Senadores durante o debate contra a PL 122, no Congresso

Depois de muita luta (com direito a senadores que quase foram ‘aos tapas’), o famigerada e instigante Projeto de Lei Complementar 122/2006 (ou simplesmente PL122) teve votação adiada para novembro. Graças, claro, à insistência e à chatice da Frente Parlamentar Evangélica, que desceu o sarrafo e conseguiu impedir que o projeto fosse aprovado nesta quinta-feira (12).

Além dos senadores da bancada evangélica, muitos outros (de outras religiões e até sem-região) decidiram analisar com mais cautela o PL 122, uma vez que seus artigos ainda não estão claros ou foram inseridos de forma tendenciosa. Para a maioria, aprovar o projeto agora seria irresponsabilidade.

O dia foi de lutas intensas e de muitos indícios de intolerância por parte do time “pro-gay”. Para se ter uma idéia, quando o senador Magno Malta (PR-ES) foi à tribuna para dar seu posicionamento a respeito do projeto, misteriosamente, a TV Senado interrompeu suas transmissões. A “justificativa” foi que ocorreram apenas “problemas de ordem ténica”. Sei… 

No fim da sessão, a senadora Marinor Brito e o deputado ‘mete bronca’ Jair Bolsonaro trocaram farpas e por pouco não caíram nos “tapas”. Graças ao bom senso de ambos (e da presença “intimidatória” da imprensa), eles apenas ficaram nos xingamentos. 

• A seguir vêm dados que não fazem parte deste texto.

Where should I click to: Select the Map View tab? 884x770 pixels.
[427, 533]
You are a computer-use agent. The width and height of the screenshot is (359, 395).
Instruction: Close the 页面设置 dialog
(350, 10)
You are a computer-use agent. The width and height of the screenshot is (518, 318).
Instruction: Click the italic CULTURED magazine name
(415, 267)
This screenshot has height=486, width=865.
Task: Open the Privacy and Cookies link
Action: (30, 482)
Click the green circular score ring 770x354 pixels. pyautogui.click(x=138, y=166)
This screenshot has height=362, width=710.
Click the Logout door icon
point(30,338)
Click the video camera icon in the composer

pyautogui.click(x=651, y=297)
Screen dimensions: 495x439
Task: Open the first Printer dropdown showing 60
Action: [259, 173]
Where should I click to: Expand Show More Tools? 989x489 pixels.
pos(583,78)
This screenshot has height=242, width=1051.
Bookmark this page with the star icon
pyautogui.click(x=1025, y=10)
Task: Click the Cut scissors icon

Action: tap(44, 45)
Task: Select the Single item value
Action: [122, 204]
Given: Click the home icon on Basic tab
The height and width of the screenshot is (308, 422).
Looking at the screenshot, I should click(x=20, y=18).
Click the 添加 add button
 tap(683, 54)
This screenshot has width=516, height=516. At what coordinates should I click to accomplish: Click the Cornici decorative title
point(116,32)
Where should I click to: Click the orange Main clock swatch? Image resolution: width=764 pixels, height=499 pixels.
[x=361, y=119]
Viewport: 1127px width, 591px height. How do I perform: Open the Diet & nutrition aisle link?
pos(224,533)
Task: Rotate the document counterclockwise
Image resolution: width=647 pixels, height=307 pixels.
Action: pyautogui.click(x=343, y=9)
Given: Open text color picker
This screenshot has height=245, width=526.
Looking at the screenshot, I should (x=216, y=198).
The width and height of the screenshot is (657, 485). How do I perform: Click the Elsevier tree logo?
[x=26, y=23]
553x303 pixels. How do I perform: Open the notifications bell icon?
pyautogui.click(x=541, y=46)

A balbúrdia ocorreu por causa de um panfleto elaborado pela equipe de Bolsonaro, uma espécie de cartilha “anti-agenda gay”. Marinor chamou o deputado de “homofóbico”, “crimonoso” e uma cambada de adjetivos. Bolsonaro, por sua vez, chamou a outra de “heterofóbica” e assim foi-se.  

Uma coisa é certa: foi uma vitória para os defensores dos valores familiares e dos bons costumes. Foi apenas um ‘susto’ à bancada evangélica e à igreja em geral, que devem agora se empenhar para que tal projeto seja rejeitado pela opinião pública. Vamos continuar protestando contra essa lei absurda, que nada mais é que uma “mordaça” e uma forma de perseguir aqueles que possuem opinião formada neste país.